In this example, we introduce load balancers and failover policies into the complexity scheme. When instances running in Region A fail, traffic is automatically routed to Region B. Running backup instances in different geographic regions adds a layer of protection against region-wide failures i.e. weather-related outages.
Having additional instances on standby can easily multiply costs and overall effort that goes into maintaining your servers. With failover, there is potential for data loss when services fail and traffic needs to be rerouted. Depending on how your passive instances are configured, there is also the risk of operational downtime.
With active-passive resiliency, business critical applications can continue running as soon as your load balancer realizes you have an unhealthy instance and reroutes traffic. By having passive instances running your application, your RTO and RPO can be drastically reduced without introducing too many complex design decisions in your services.
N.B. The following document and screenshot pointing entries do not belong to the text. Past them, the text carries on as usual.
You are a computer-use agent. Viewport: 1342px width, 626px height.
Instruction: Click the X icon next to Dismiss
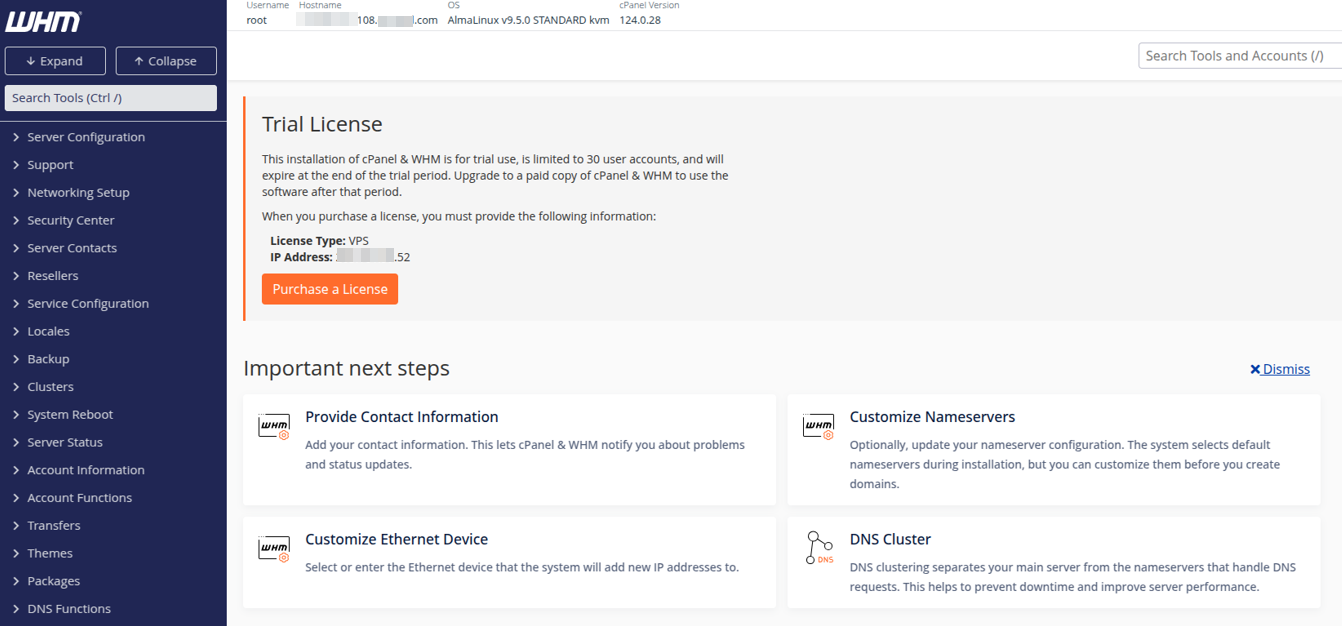[x=1256, y=368]
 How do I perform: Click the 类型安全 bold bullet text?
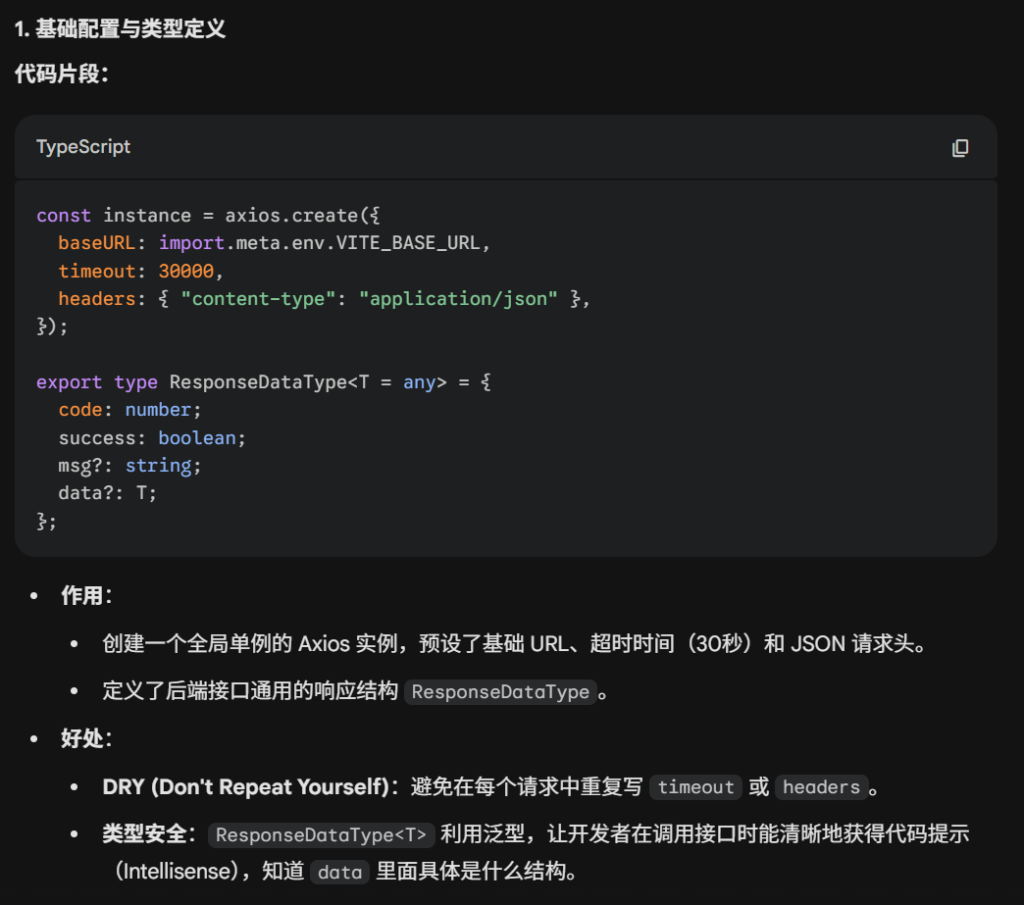(142, 834)
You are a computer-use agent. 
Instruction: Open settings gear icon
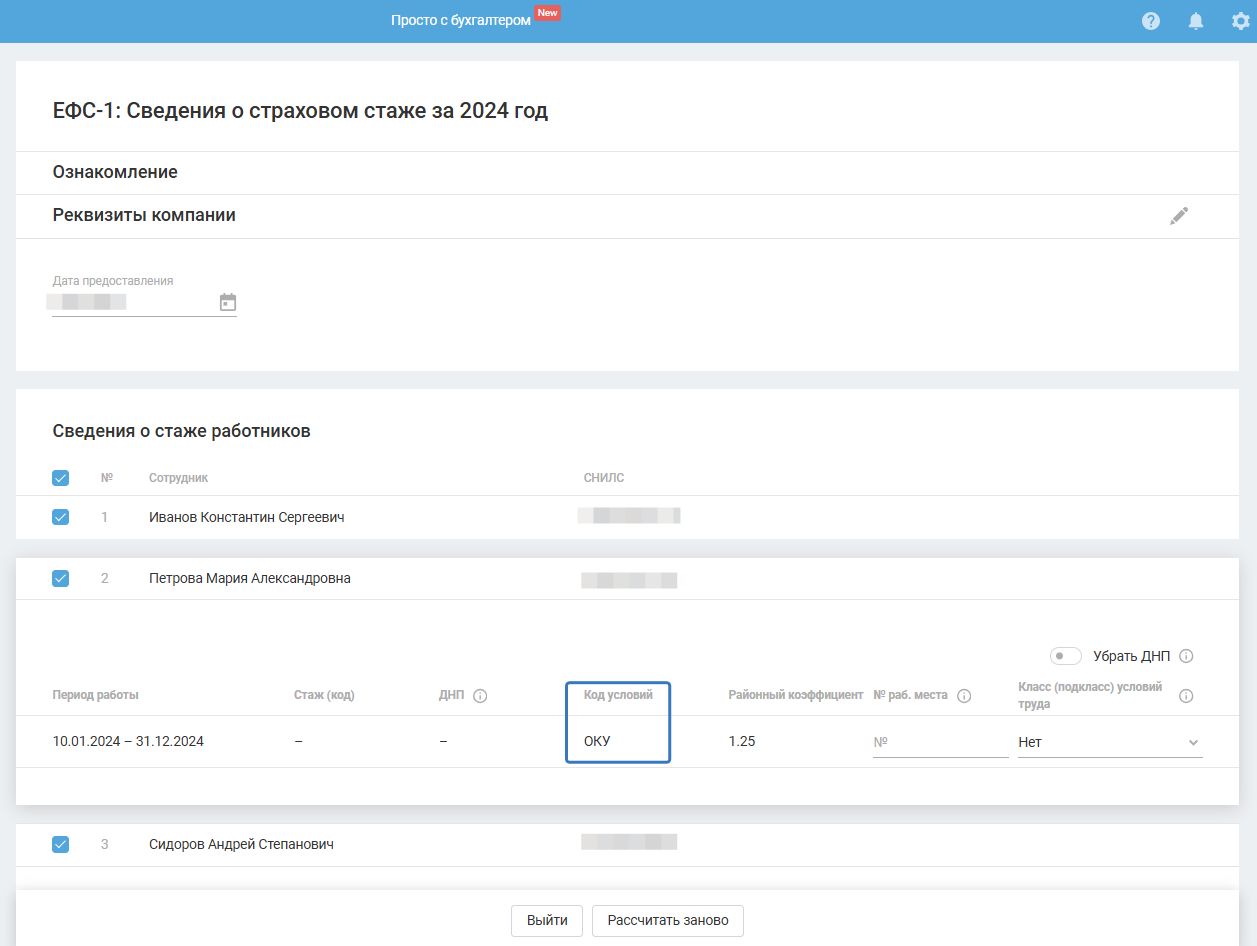[1240, 21]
Thanksgiving at our household is always a treat. Five or six people cooking for a hungry army of 20–30 family member every Thanksgiving morning; deviled eggs boiling, the turkey roasting, and my favorite, mashed potatoes mashing. Everyone usually brings a bunch of sides for the day’s grandiose meal with my grandma acting as the de facto maestro in coordinating everyone’s contributions.
Sometimes, those sides aren’t the most appetizing, sometimes, some sides get made multiple times, and other times, the dog knocks a side dish off the table; but grandma always ensures that every side will get made at least once.
Building upon our active-passive example, in an active-active architecture, we now have multiple servers handling traffic and sharing the load all at the same time. With a load balancer checking on the health of each instance, you can ensure high availability as you no longer have one point of failure. Now, we can have multiple instances running within a region and multiple live regions! By using top-level domains, we can configure our load balancer to route traffic appropriately to handle high loads. We no longer have to worry about failover as we have multiple server instances already running.
In certain patterns, it is common to have your data sent to multiple servers — de-duplication mechanisms are needed in these instances when reading from and writing to your database.
Architecting for active-active resiliency requires a careful selection of tools and resources, which can be a very limiting factor in some cases. For example, if you’re using a queue service it is important to be aware of the delivery model — i.e. at-least-once, exactly-once, etc. In certain use cases, a pub-sub model such as Kafka may be more appropriate. Introducing distributed patterns, e.g. utilizing Kafka, creates complexity with asynchrony and eventual consistency.
The concept of having always on servers is ideal in theory, but the tradeoffs to implement should be considered first. At this level, we are having to deal with much higher costs for maintaining servers. Including all these additional mechanisms into your next project is a nontrivial effort and should be considered before architecting for high resiliency.
Depending on your business case, it isn’t always necessary to architect for high resiliency. High resiliency requires greater operational overhead and a nonnegligible amount of extra work in designing, architecting, and implementing a solution.
Understanding these tradeoffs and weighing the business value when designing for availability is of utmost importance early in the planning process. Think of it as your mise en place. Do it early and do it first to save yourself some headache later on.